Some thinkers on value-based healthcare (VBHC) have envisaged reconfiguring primary care provision into integrated practice units (IPUs), each of which address a specific set of similar primary care needs.25 This is because the traditional primary care organizational paradigm, where all primary care needs are met under one roof, militates against accurate outcomes measurement, which is the cornerstone of value-based financing. While VBHC reforms in primary care are much needed, improper execution can lead to a fragmented system. Family practice teams have to be at the centre of integrated care networks. Notwithstanding, the expansion of PFHI and implementation of VBHC will invariably result in more regionalized and consolidated healthcare organizations since their current multiplicity is inefficient.
While on the one hand, the boundaries between primary and secondary are likely to be increasingly blurred, on the other hand, an increasing demand for care under insurance will compel payers and providers to seek greater efficiencies and economies. One of the obvious options will be to depart from the existing physician- and nurse-dominated system and create a well-differentiated clinical workforce that includes MLHPs and permits greater task shifting. With their clinical versatility, MLHPs stand poised to fill a range of roles across primary and specialist care. For family practice units, incorporation of MLHPs can greatly help expand catchment size and improve outreach while generating cost savings, which will be crucial to thrive under regulated financing systems.

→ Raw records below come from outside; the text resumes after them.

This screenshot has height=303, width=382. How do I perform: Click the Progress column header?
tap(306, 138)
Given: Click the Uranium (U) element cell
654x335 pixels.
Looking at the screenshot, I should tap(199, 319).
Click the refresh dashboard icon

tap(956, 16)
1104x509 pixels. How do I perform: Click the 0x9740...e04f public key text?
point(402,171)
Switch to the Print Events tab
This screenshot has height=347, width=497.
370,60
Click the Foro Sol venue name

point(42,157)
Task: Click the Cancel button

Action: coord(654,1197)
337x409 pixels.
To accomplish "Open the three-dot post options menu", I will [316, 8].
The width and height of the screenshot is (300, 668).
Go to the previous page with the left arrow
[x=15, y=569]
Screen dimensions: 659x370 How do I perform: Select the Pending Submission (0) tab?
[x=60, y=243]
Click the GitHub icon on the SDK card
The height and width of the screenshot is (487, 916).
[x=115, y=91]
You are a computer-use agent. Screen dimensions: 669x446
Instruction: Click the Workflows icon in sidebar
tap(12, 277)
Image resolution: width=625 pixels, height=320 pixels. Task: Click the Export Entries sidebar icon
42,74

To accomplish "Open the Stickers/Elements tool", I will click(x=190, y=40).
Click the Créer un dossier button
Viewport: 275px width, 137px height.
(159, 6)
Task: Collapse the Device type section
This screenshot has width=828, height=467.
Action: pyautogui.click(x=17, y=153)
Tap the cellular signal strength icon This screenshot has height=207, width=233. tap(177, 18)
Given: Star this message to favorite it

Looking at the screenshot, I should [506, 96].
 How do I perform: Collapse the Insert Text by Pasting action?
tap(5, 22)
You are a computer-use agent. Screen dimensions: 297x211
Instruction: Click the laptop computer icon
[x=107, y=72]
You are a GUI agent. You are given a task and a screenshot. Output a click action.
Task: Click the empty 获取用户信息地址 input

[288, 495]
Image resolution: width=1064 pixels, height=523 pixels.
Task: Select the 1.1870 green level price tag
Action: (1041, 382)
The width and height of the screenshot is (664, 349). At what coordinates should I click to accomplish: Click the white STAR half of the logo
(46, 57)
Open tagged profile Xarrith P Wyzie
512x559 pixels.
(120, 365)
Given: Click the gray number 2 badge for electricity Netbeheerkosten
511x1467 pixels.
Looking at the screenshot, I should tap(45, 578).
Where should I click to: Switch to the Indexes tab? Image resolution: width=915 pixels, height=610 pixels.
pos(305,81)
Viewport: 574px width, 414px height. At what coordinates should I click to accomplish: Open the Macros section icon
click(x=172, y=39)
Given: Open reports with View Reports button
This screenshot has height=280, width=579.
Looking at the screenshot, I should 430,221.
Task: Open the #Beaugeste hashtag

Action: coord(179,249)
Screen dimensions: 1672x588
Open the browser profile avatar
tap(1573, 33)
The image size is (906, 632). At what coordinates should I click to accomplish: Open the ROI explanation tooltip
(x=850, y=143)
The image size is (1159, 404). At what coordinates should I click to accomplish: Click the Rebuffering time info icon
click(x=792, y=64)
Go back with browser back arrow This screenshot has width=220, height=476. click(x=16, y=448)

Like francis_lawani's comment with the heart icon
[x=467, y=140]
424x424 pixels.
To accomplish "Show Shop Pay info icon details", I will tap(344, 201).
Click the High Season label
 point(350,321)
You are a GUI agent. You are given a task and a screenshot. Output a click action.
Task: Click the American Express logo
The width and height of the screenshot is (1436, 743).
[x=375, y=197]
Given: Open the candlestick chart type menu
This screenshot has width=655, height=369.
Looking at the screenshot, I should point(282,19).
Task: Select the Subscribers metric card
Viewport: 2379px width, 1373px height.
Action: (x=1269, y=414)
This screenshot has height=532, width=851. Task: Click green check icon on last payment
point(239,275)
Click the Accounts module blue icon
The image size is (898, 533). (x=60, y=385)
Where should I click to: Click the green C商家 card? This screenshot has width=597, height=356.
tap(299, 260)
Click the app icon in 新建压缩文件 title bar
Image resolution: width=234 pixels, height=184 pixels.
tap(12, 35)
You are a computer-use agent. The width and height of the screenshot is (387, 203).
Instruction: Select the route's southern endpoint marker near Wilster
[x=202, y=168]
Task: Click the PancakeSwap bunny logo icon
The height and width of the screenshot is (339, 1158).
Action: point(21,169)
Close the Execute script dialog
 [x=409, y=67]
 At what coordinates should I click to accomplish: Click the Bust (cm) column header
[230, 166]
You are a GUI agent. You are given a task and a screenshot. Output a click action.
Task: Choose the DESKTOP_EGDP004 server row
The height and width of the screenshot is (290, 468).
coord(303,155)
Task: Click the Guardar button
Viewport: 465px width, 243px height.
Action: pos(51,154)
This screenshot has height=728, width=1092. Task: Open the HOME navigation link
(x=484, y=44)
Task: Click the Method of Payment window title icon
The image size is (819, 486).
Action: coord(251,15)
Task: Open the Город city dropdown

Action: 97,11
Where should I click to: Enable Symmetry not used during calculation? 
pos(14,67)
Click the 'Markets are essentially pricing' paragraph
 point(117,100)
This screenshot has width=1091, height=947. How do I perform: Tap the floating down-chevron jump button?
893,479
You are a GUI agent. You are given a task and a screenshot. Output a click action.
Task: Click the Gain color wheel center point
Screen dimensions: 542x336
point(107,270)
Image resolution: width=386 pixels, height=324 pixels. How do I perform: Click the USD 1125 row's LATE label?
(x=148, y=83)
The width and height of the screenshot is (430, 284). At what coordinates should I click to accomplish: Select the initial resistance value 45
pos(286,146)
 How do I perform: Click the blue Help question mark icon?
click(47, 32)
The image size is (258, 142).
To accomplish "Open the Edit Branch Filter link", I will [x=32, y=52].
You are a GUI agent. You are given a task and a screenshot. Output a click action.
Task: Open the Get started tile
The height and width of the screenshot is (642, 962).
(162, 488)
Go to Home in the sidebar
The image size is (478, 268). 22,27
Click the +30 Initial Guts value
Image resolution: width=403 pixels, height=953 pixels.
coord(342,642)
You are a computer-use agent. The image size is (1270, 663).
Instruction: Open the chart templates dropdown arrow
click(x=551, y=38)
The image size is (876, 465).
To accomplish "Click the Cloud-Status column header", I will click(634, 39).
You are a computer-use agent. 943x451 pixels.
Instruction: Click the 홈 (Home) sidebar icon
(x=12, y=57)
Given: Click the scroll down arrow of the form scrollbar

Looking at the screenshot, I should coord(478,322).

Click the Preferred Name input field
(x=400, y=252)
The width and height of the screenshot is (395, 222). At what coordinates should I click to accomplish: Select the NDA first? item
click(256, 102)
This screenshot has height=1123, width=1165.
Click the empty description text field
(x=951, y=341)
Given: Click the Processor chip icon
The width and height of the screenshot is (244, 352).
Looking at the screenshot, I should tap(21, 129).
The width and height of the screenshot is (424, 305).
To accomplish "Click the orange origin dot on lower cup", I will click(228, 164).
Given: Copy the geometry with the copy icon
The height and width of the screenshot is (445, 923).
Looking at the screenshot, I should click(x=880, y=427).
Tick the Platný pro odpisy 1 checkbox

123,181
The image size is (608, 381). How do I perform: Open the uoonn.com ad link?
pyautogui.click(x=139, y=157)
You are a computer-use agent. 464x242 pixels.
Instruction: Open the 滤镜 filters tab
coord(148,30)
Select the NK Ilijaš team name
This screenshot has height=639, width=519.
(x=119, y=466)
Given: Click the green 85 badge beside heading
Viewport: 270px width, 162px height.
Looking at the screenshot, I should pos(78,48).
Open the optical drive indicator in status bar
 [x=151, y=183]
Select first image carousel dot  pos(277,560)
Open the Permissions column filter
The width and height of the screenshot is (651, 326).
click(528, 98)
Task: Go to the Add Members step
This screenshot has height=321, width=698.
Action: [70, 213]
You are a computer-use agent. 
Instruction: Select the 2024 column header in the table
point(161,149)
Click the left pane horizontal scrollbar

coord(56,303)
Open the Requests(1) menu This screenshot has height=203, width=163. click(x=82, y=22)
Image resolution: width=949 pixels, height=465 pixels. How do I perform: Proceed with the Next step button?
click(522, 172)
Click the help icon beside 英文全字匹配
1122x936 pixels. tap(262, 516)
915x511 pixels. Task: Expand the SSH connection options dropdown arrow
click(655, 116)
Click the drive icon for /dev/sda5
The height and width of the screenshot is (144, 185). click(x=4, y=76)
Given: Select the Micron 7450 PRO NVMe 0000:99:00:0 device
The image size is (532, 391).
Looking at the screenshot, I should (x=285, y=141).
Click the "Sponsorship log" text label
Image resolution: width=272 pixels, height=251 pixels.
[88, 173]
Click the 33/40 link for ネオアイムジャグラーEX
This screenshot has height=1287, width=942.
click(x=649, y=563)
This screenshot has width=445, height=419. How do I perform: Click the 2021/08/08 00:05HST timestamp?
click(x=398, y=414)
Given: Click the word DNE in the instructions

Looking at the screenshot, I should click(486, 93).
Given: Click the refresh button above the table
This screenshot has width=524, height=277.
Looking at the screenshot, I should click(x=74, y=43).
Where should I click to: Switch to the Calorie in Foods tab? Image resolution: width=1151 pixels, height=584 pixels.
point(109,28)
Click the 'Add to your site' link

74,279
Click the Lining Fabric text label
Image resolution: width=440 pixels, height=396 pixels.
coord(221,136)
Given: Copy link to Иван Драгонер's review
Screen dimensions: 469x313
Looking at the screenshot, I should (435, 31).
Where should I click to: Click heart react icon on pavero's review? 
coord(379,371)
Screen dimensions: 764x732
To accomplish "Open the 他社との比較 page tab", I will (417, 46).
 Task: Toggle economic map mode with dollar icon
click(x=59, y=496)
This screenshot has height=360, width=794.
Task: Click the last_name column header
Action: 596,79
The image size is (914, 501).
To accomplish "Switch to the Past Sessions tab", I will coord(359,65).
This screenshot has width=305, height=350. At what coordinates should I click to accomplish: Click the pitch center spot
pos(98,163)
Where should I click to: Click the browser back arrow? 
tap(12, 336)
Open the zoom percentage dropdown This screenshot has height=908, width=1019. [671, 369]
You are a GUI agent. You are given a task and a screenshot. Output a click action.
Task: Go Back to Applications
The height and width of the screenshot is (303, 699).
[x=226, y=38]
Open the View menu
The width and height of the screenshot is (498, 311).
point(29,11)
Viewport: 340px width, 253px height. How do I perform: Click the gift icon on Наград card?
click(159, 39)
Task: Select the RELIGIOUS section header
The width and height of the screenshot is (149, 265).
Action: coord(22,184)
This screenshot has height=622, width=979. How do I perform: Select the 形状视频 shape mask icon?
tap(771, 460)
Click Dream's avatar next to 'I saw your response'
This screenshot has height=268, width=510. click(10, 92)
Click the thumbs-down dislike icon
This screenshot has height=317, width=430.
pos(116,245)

POLITICAL ECONOMY AND FUTURE CONSIDERATIONS
In Australia, a demonstration project on PAs launched in 2005 showed positive results and led to a PA training programme in the University of Queensland.1 However, it was soon aborted due to resistance from organized medicine, and while PAs continue to be a part of Australian healthcare, they have failed to catch on and face an uncertain future. Taiwan also instituted a programme to train nurses into PAs but had to roll it back due to opposition from doctors and nurses associations. In the UK, the creation of a Faculty of Physician Associates at the Royal College of Physicians played a major role in the success of the physician associate profession in the country. Organized medical opposition remains the prime threat to the mainstreaming of MLHPs for obvious reasons. For India, the refurbished organizational structure of the NMC and its strong centralized direction offers some promise and is likely to contribute to a greater acceptance of MLHPs across the Indian states. However, much more will need to be done. As discussed by Cawley and Hooker,1 a deficit of physicians legitimizes the expansion of MLHPs, both by weakening medical opposition and strengthening the position of the state. At the same time, however, it is also crucial to involve medical stakeholders early on in the mainstreaming process. This can be facilitated by demonstrating to physicians the many benefits accruing from the role of the MLHP assuaging any fears of its untoward consequences on their practices, social justice or quality of healthcare. As seen in the USA example, the cost-effectiveness rationale can be a great facilitator for MLHP acceptance among physicians, particularly under organized insurance-based systems. Experience shows that such concerns as increased competition and diminished physician earnings can be allayed by reduced physician workloads, more free hours for teaching and academic activities, and better team performance and outcomes that result from incorporation of MLHP.1,26 Effective regulation of MLHP practice and education, and well-defined and negotiated areas of practice, can satisfactorily address concerns like quackery.
Over the longer term, however, it is unlikely that the MLHP cadre could flourish without having their own, dedicated professional council that oversees and regulates their training and practice. Such a council is to be distinguished from a common commission for all paramedical personnel. For instance, clinical officers in Kenya are regulated by the Clinical Officers Council, which also accredits training institutions and approves course syllabi.16 Laying down substantive career advancement pathways for MLHPs may not be possible within the clutches of organized medicine.26 It may also unduly circumscribe their scope of practice below equilibrium levels, and cause less than adequate attention to be given to aspects such as continuing medical education. In Kenya, diploma clinical officers can undertake specialized higher diplomas, bachelors, masters, and even doctorate qualifications.16 Such avenues also offer the added advantage of at least partly reorienting medical research towards common and widely prevalent health problems that are often considered ‘unattractive’ by physicians.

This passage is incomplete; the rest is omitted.